Mark Smith, listed as a second secretary in the British embassy in Ireland, wrote in a resignation letter to colleagues that was posted online that members of the Israeli government and military had expressed “open genocidal intent”.

Smith also said that it was “deeply troubling” that the department had “disregarded” his concerns on the illegality of continued arms sales.

“It is with sadness that I resign after a long career in the diplomatic service, however I can no longer carry out my duties in the knowledge that this department may be complicit in war crimes,” he wrote.

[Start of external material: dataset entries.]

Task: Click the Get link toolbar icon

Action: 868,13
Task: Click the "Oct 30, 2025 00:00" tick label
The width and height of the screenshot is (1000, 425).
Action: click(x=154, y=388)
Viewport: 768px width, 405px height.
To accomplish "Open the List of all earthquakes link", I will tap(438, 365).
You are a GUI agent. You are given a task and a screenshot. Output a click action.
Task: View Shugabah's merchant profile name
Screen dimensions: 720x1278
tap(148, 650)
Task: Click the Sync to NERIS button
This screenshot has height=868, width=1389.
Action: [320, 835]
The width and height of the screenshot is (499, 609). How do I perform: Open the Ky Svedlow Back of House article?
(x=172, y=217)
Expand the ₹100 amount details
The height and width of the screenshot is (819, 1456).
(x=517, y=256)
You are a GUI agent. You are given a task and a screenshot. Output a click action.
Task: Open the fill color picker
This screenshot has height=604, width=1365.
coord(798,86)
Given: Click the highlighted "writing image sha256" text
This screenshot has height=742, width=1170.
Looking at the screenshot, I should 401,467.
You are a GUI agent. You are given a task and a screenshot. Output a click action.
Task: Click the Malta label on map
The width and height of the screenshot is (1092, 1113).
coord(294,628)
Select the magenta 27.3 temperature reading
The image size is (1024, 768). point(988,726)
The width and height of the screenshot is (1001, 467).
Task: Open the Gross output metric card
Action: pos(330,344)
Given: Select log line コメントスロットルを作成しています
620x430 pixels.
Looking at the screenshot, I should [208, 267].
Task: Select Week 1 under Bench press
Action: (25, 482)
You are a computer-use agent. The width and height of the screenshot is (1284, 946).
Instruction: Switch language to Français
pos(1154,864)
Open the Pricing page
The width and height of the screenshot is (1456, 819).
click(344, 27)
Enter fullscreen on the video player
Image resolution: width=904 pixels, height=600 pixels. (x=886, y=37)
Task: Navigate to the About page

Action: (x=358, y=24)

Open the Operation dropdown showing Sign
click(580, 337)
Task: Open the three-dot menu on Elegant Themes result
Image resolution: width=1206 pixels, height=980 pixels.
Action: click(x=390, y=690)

Smith said he was a former penholder on the arms export licensing assessment in the Middle East and North African Department, experience he said made him a “subject matter expert” on arms sales policy.

“Each day we witness clear and unquestionable examples of war crimes and breaches of international humanitarian law in Gaza perpetuated by the state of Israel,” he said.

“Senior members of the Israeli government and military have expressed open genocidal intent, Israeli soldiers take videos deliberately burning, destroying and looting civilian property and openly admit to the rape and torture of prisoners.”

He said there was no justification for Britain’s continued arms sales to Israel and said he had raised this at every level in the organisation, including through an official whistle-blowing investigation.

He received nothing more than “thank you, we have noted your concern”.

“Ministers claim the UK has one of the most ‘robust and transparent’ arms export licensing regimes in the world. However, this is the opposite of the truth,” Smith said.

“I hope that we can look back on history and be proud,” he finished his letter.

While in opposition the now Foreign Secretary David Lammy urged the Foreign Office to publish its formal legal advice as to whether Israel was complying with international humanitarian law.